Family-Style Dishes Thrive As Diners Experience Small Plate Fatigue

Huge pots of stew and mammoth haunches of lamb increasingly crowd wooden tables at hip restaurants.

Small plates have long been big business for restaurants across the country. Over the past decade, tapas bars, pricy tasting-menu-only temples and even the odd major restaurant chains have embraced lilliputian portion sizes on the hunch that it's easier to sell customers five $10 dishes than one $50 entree. At first, adventurous diners, eager to taste as broad a swath of the menu as possible, ate it up. But a few veteran eaters have more recently started to complain of tasting menu and small plate fatigue.

Restaurant chefs around the country have started to take the backlash to heart. More and more of them have given their menus the "White Rabbit" treatment, and ditched small plates for their polar opposite: the large-format, family-style dish. Huge pots of stew and mammoth haunches of lamb, meant to be shared between multiple people, increasingly crowd the wooden tables at hip restaurants that might, two years ago, have been polka-dotted with a dozen dishes.

The movement, if you can call it that, was started by some of the very same New York chefs who had previously led the charge toward small plates: April Bloomfield of the Spotted Pig and the Breslin and David Chang of the Momofukus. Both started serving gigantic hunks of meat -- fried chickens, suckling pigs, broad swaths of entire cows -- for tables of four or more, and quickly attracted imitators at many of their peer restaurants around the city.

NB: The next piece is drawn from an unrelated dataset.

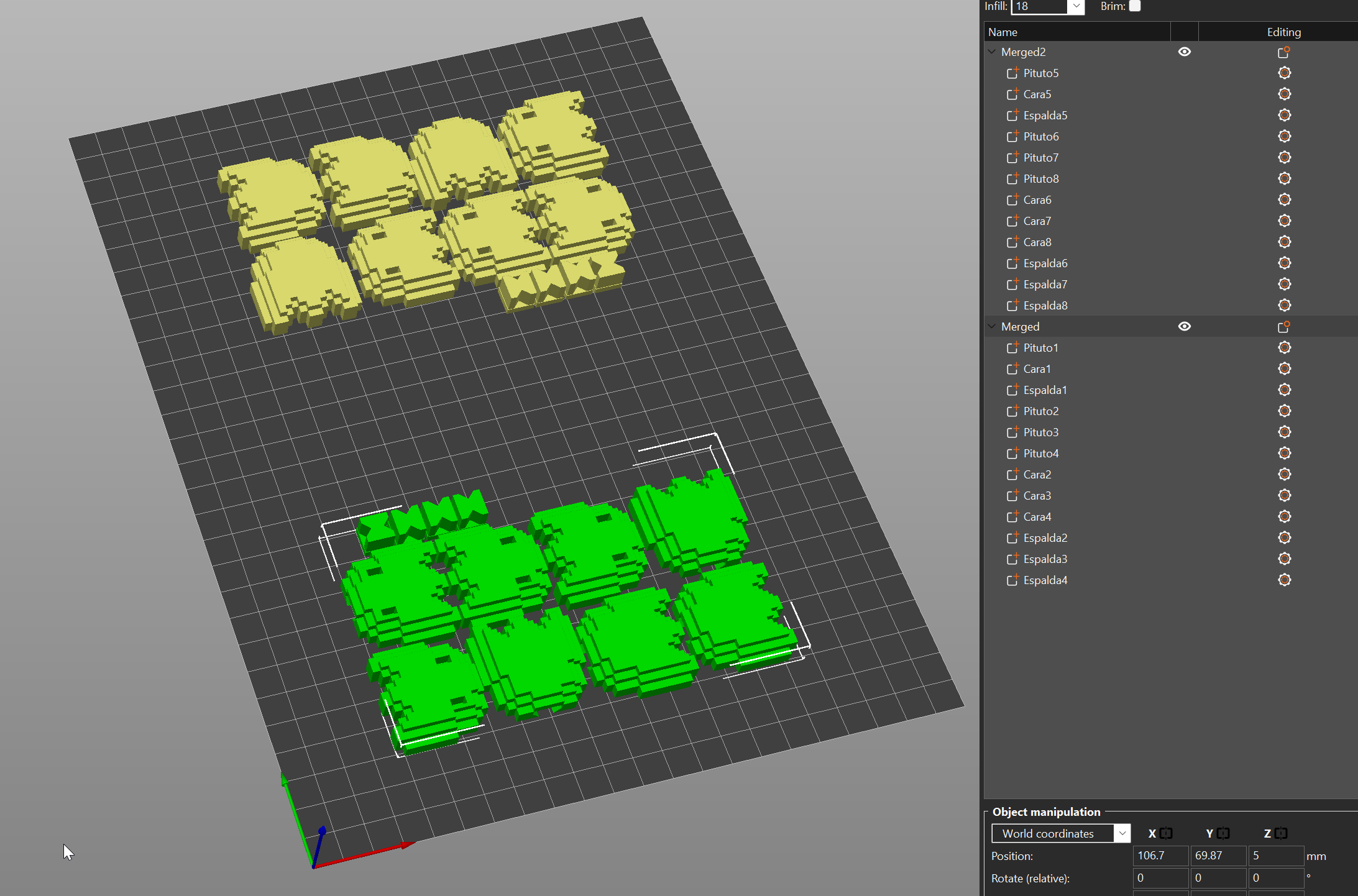
Task: Open settings gear for Pituto5
Action: [x=1285, y=73]
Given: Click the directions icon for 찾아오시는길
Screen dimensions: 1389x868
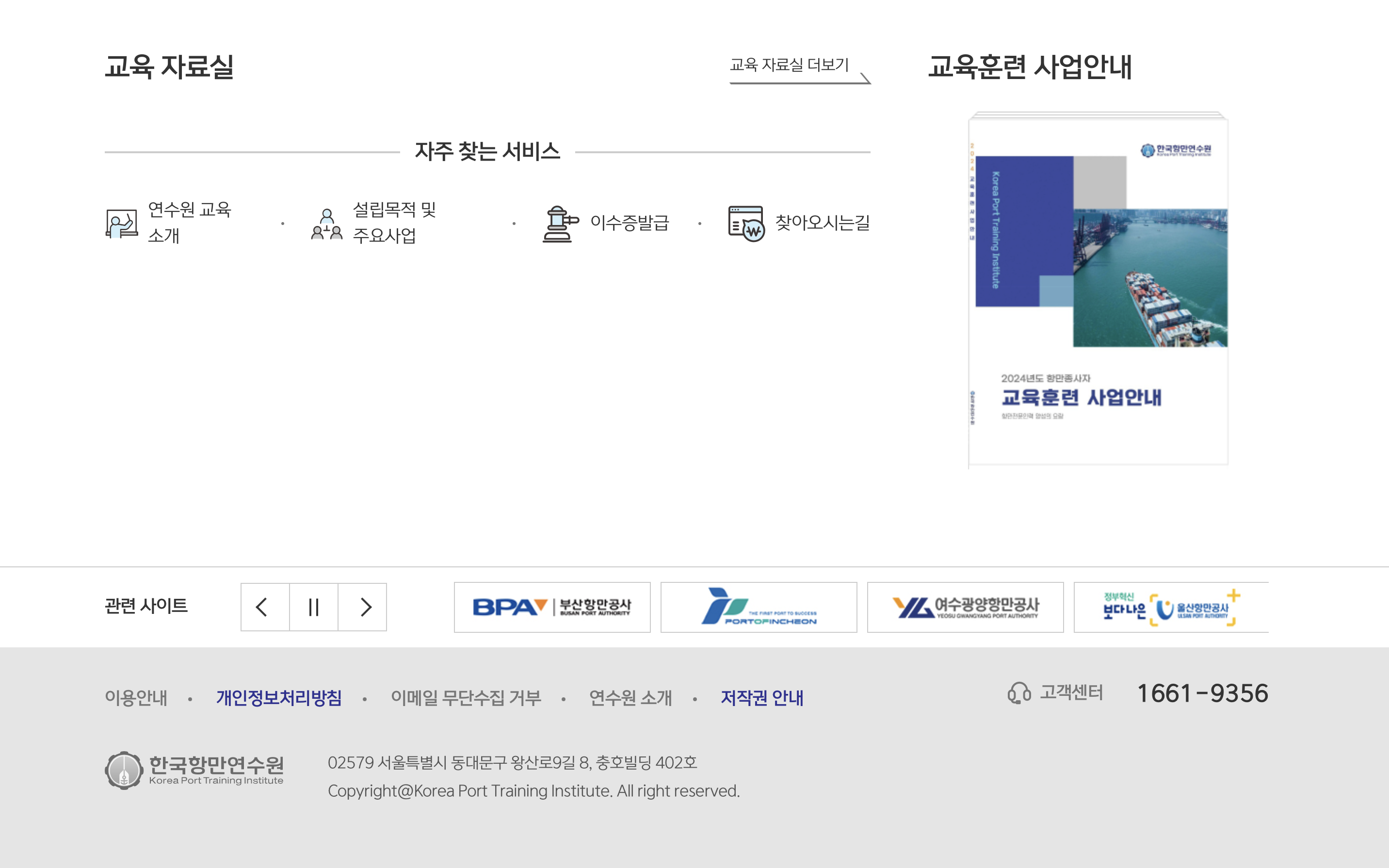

One brand-new restaurant, Feast in New York's East Village, has even made large-format dishes its central theme. In a phone interview with The Huffington Post, Feast's chef Chris Meenan explained that the idea for a restaurant focused on family-style eating came from he and his business partners' love of sharing dishes at traditional Chinese and Korean restaurants. Though they toyed with the idea of serving small plates, they ultimately decided larger plates worked better.

"I don't really think that small plates are for sharing," he said. "A lot of places advertise that, but when you actually go about doing it, it never works out. What's your share of that small plate? If you're with a group of four, you end up with nothing."

Every night, Feast offers two kinds of multi-course large-format meals ("feasts," in the nomenclature of the restaurant) that feed an entire table. One is vegetarian and will change with the seasons, and the other is meat-focused, and will change whenever Meenan gets bored. Meenan said that the feasts offer several practical advantages for the kitchen over the a la carte.

"We just need to know how many people are in the table, and which feast they ordered, and we know exactly what to do," he said. "In terms of food cost, too, there's advantages to it, because we can count on selling a certain volume of those dishes, as opposed to a la carte, where you never know."

For hungry diners, sharing a big plate of meat is a lot less stressful than nervously eyeing a petri dish adorned with one fewer slices of raw fluke than they have companions. But large-format meals, of course, also force eaters to surrender a measure of free will. Knowing that there are diners for whom that would be a problem, Feast also has a small a la carte menu -- which includes a $12 salad and a $13 toast platter that would be hard to classify as anything but small plates. Some trends never really die.